Sichtbarstes Zeichen ist der Aufstieg von Johann Gudenus. Der „junge Gudenus“, wie der 34-jährige Sohn von John Gudenus genannt wird, sitzt seit 2005 im Gemeinderat und ist nun Straches Statthalter in Wien. Beim blauen Wahlkampfauftakt in der Lugner City kündigte die Moderatorin das Duo mit den vielsagenden Worten an: „Begrüßen Sie unsere beiden Spitzenkandidaten Johann Gudenus und Heinz-Christian Strache.“

Johann Gudenus übernimmt die Führung der Wiener FPÖ. Und er hat ein Team um sich geschart, wie es in einer Partei selten zu sehen ist: „Das ist kein Führungsteam, das ist ein eingeschworener Kreis, der nicht nur durch politische Gemeinschaft, sondern auch durch enge persönliche Freundschaft zusammengeschweißt wird“, heißt es in der Partei. Was diese Freundschaft so zusammenhält? „Das Elternhaus“, ist eine Antwort. Viele der jungen Garde sind die Söhne und Töchter von altgedienten FP-Politiker, kennen sich seit Kindheitstagen und sind einen langen Weg gemeinsam gegangen.

Zu dieser Gruppe gehört Armin Blind, Sohn von Gemeinderat Kurth-Bodo Blind. Er kandidierte in Penzing und ist ein Vertreter der jungen, aufstrebenden Garde. Ihm wird in der Partei ebenso eine große politische Karriere vorhergesagt wie dem „jungen Kowarik“, also Dietbert Kowarik. Seit 2004 ist er Bezirksparteiobmann der FPÖ in Rudolfsheim-Fünfhaus, dem Bezirk mit dem höchsten Ausländeranteil in Wien. Einem Bezirk, in dem FPÖ-Funktionäre in der Vergangenheit behauptet hatten: „Rudolfsheim-Fünfhaus wird der Bezirk mit dem ersten FPÖ-Bezirkschef.“ Kowarik ist zudem Mitglied des Landesvorstandes der FPÖ Wien und Mitglied der schlagenden Burschenschaft Olympia; so wie Straches Heimatpartei von Burschenschaftern dominiert wird.
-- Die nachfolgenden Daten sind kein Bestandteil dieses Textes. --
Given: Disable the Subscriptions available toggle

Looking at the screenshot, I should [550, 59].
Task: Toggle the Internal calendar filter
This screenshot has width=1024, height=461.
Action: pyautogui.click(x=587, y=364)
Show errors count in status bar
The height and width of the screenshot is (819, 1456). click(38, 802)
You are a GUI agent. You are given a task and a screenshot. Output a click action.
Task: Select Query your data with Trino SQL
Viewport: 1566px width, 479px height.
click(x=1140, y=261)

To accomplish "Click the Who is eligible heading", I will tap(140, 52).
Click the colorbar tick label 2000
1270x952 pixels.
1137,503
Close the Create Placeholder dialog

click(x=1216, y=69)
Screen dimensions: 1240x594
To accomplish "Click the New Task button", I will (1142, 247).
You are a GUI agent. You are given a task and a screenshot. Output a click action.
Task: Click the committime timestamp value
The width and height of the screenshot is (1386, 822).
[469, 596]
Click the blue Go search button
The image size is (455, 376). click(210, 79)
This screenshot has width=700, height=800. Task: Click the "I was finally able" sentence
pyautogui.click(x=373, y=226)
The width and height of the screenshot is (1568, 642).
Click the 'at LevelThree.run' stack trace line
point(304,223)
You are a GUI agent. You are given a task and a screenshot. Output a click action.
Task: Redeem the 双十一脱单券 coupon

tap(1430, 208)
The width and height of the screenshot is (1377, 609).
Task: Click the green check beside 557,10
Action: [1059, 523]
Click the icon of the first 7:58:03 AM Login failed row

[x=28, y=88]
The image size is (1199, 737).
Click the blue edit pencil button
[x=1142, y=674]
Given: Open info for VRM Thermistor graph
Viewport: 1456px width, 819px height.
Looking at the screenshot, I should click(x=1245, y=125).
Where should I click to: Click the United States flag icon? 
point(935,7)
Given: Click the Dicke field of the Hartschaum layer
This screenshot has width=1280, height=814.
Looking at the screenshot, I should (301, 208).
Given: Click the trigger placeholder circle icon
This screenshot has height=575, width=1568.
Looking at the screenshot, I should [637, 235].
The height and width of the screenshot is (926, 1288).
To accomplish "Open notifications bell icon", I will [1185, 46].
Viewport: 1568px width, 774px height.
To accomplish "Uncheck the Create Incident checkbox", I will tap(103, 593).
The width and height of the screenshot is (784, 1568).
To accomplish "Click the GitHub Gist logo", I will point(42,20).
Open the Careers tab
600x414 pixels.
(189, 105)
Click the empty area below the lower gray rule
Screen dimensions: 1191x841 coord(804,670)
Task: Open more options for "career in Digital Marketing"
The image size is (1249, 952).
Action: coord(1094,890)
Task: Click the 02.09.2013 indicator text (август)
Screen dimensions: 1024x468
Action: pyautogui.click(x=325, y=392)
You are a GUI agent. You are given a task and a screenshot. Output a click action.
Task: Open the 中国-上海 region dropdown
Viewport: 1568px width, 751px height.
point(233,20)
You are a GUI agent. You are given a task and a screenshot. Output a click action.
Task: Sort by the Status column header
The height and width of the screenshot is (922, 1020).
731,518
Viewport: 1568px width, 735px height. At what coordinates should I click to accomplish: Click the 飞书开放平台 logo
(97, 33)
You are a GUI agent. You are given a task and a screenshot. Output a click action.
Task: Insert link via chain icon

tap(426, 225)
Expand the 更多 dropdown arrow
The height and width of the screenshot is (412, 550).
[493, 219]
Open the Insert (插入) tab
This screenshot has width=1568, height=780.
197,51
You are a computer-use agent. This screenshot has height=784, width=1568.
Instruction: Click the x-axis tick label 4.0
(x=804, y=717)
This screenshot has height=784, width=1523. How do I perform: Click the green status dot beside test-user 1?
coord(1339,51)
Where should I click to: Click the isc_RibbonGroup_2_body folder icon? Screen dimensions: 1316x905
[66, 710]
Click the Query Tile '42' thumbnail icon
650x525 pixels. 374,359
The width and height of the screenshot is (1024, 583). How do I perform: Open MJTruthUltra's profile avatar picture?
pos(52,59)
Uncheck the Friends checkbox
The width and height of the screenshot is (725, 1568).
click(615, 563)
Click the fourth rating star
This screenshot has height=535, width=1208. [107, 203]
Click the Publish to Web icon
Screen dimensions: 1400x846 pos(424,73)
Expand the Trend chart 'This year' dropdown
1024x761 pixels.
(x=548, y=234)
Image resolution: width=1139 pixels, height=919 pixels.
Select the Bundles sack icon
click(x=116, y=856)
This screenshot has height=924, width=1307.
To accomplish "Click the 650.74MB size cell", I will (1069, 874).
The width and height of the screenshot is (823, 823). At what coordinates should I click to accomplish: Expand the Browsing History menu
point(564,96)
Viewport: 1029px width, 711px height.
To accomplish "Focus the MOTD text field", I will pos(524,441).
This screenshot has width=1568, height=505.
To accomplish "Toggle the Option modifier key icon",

Laut „Profil“ zählt Straches Liste rund 50Burschenschafter, die meisten von schlagenden deutschnationalen Verbindungen.

 

„FPÖ-Wahlkämpfer Schakfeh“

Insgesamt scheint sich die neue FPÖ in eine Erbdynastie zu verwandeln. In Meidling zieht Alexander Pawkowicz, der Sohn des verstorbenen Ex-FP-Wien-Obmanns Rainer Pawkowicz, die Fäden. Ebenfalls in Meidling aktiv ist Philippa Madejski. Wem der Namen bekannt vorkommt: Sie ist die Tochter von Gemeinderat Herbert Madejski, der diesmal nicht mehr den Sprung ins Stadtparlament geschafft hat, weil er bei der Listenerstellung zu weit hinten gereiht war, also auch den Jüngeren der Partei weichen musste.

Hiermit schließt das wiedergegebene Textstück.